● TEXT SHOWN:
Recently I was asked to intervene on behalf of a patient who, trapped by circumstance, was paying off an enormous bill for a lithotripsy procedure. What I uncovered wasn’t news, but it drove home how egregious the current system can be, why it so badly needs to be fixed, and how the Affordable Care Act (ACA) helps move us in the right direction.

The patient had health insurance through her husband’s job. But it was cancelled just after the hospital validated it, because the employer failed to pay the premium. The procedure was performed, and the patient was charged as “self-pay.”

If Medicare had been the payor in this case, the hospital’s total reimbursement would have been a little less than $2,000. But the lithotripsy and associated costs were billed at $33,160, or just under 17 times the Medicare rate. After the patient applied for financial assistance, a 30% contractual adjustment was applied, reducing her bill to just under 12 times the Medicare rate.

If the health system had asked her to pay 190 percent of Medicare – typically the upper end of commercial insurance rates – her bill would have been about $3,800. By the time I was contacted, the patient and her husband – responsible people trying to make good on their debt – had already paid the health system $5,700 or 285 percent of Medicare. The hospital insisted they owed an additional $16,000.

I laid this out in a letter to the CEO and, probably because he wanted to avoid a detailed description of this unpleasantness in the local paper, he relented, zeroing out the patient’s balance. No hospital executive wants to be publicly profiled as a financial predator.

● DATA SHOWN:
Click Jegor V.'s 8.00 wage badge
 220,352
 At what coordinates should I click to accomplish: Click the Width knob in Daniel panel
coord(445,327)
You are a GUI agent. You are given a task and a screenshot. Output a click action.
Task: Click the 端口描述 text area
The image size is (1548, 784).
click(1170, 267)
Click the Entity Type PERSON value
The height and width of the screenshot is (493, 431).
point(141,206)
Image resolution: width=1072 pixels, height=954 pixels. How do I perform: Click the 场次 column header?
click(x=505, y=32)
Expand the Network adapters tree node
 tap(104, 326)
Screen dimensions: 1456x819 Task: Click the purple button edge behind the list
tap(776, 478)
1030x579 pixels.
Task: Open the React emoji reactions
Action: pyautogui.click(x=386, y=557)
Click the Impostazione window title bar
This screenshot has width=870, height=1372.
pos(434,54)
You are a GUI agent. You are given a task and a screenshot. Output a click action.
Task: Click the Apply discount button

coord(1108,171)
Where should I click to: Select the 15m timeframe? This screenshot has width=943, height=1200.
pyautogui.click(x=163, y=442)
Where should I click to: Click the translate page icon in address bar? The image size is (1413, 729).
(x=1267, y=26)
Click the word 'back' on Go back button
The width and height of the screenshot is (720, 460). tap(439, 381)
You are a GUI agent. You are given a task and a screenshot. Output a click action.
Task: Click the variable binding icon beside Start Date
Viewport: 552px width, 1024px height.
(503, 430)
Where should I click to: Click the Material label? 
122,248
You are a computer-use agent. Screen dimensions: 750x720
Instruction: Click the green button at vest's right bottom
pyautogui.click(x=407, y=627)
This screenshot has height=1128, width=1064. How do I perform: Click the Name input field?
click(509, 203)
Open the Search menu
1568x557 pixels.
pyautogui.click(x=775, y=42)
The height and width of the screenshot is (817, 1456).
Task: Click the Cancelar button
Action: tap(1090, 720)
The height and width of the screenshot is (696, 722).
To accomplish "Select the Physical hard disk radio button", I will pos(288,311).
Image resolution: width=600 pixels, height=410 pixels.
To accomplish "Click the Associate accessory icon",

● QUESTIONS:
**A)** Write down each dollar amount mentioned in the passage about the lithotripsy bill, in the order they appear.
**B)** Write the next part of the passage about the lithotripsy bill, picking up after its final sentence.
The rows come from a separate source.

● RESULTS OF THE TASKS:
**A)** $2,000; $33,160; $3,800; $5,700; $16,000

**B)**
But while that resolved that patient’s problem, it did nothing to change the broader practice. Most US health systems, both for-profit and not-for-profit, exploit self-pay patients in this way. Worse, not-for-profit health systems legally pillage their communities’ most financially vulnerable patients while getting millions of dollars in tax breaks each year for providing charity care.

Aggressive collections procedures, including  home liens, are widespread.
Some states have strictly limited what hospitals can charge low income patients. In California, uninsured patients with incomes below 350 percent of the federal poverty level (FPL) – $82,425 in 2013 for a family of 4 – can be charged no more than Medicare rates. In New Jersey, patients within 500 percent of the FPL cannot be charged more than 115 percent of Medicare.

Section 9007 of the ACA took effect last year and prohibits excessive pricing for self-pay patients, and would revoke a charitable hospital’s tax-exempt status if it charges them more than it charges for insured patients. The language is ambiguous, conceivably allowing health systems to circumvent the law’s intent. But the spirit is clear. To keep their not-for-profit tax status and perks, health systems must stop taking advantage of self-pay patients.